• [Exercise]: In the report below on LPS and inflammotin levels, what Bonferroni-corrected p-value was used as the significance threshold in the post-hoc testing?

• [Selected passage]:
● ● ● ●

For the human subjects, the t-test values are as follows:

Post-hoc Tests

t-test values

0mg vs 5mg

8.59631E-07

0mg vs 10mg

9.94377E-06

0mg vs 15mg

1.39436E-08

5mg vs 10mg

3.01859E-05

5mg vs 15mg

1.57101E-08

10mg vs 15mg

6.4824E-08

A Bonferroni corrected p-value to achieve significance of 0.0083333 was used in the post-hoc testing to counteract the problem of multiple comparisions.

Experiment 2:Rat Study

For out t-test, we found a value of 0.8674035.

Analysis

Experiment 1: Human Study

In humans, the lipopolysaccharide was able to increase the amount of inflammatory proteins. There was statistically significant evidence that there would be an increase in Inflammotin between each dosage (0mg-5mg, 0mg-10mg, 0mg-15mg, 5-10mg, 5-15mg, and 10-15mg). In order to determine significance, an ANOVA test was used to determine if further analysis between groups was needed. Our ANOVA had a p value of 1.4*10^-16. Since this p value is less tha 0.05, we were able to run a post-hoc test which used a Bonferroni Correction. After performing the individual t-tests all the p-values were < .00833 meaning we have significance statistical evidence that the LPS was effective.

Experiment 2: Rat Study

In rats, the lipopolysaccharide was not able to increase the amount of inflammatory proteins. By running a t test, we found a p value of 0.8674. There was no statistically significant evidence to support the hypothesis that this inflammation inducing agent can increase the number of Inflammotin since the p-value from the t-test was greater than .05.

Summary/Discussion

The group designed and conducted an experiment to determine if an inflammation inducing agent can increase inflammotin protein levels. The test subjects include a group of elderly people and a group of rats.

On the first experiment (human study), the dosage of LPS in mg was increased by increments of five (0 mg, 5 mg, 10 mg, and 15 mg). The graph of the results depicts that there is a significant difference in the effect of LPS on inflammatory protein (inflammotin) for elderly people. There was a slight increase of inflammotin protein levels when the LPS dosage is 5 mg and 10 mg. But when the LPS dosage was increased from 10 mg to 15 mg, the amount of inflammotin protein levels in the blood increase significantly. In brief, when the dosage of LPS being administered to humans is
increased the inflammotin protein levels also increase. On the second experiment (rat study), the dosage of LPS in mg was increased by increments of ten (0 mg and 10 mg). However, the graph of the results suggests that there is no significantly statistical evidence of the effect of LPS on inflammotin levels on rats. That is, the amount of inflammotin protein levels in the rats changed slightly/remained constant even when the dosage of LPS given increased from 0 mg to 10 mg.

● ● ● ●

• [Data block]:
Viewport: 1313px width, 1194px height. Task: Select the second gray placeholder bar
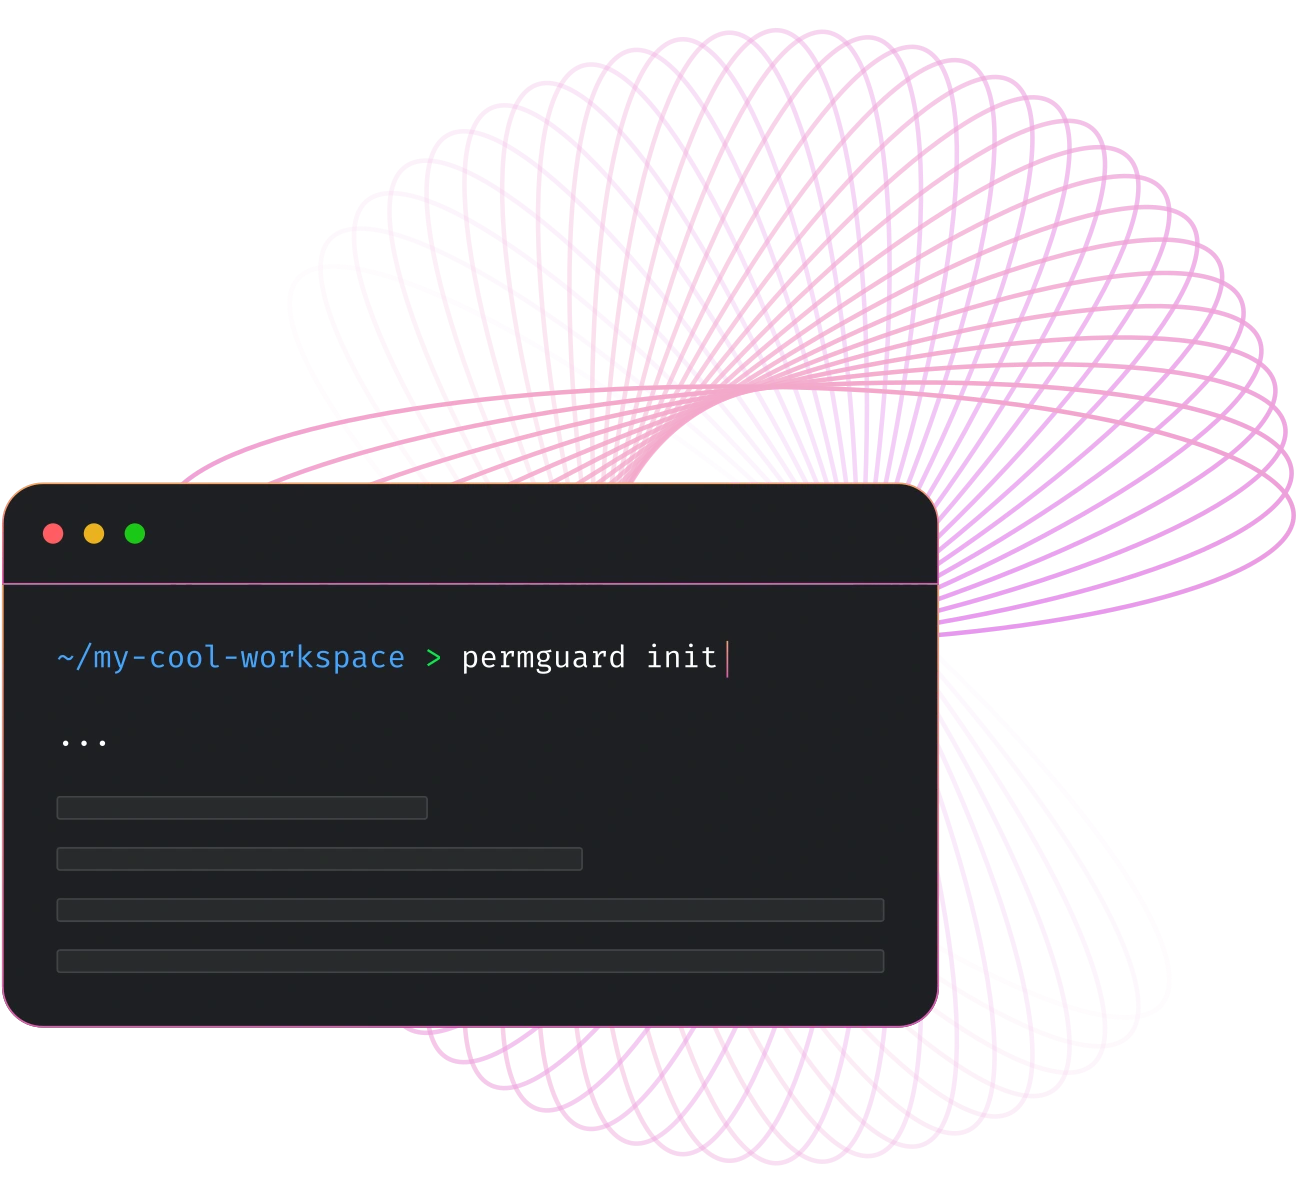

● ● ● ●

• [Solution for this exercise]: 0.0083333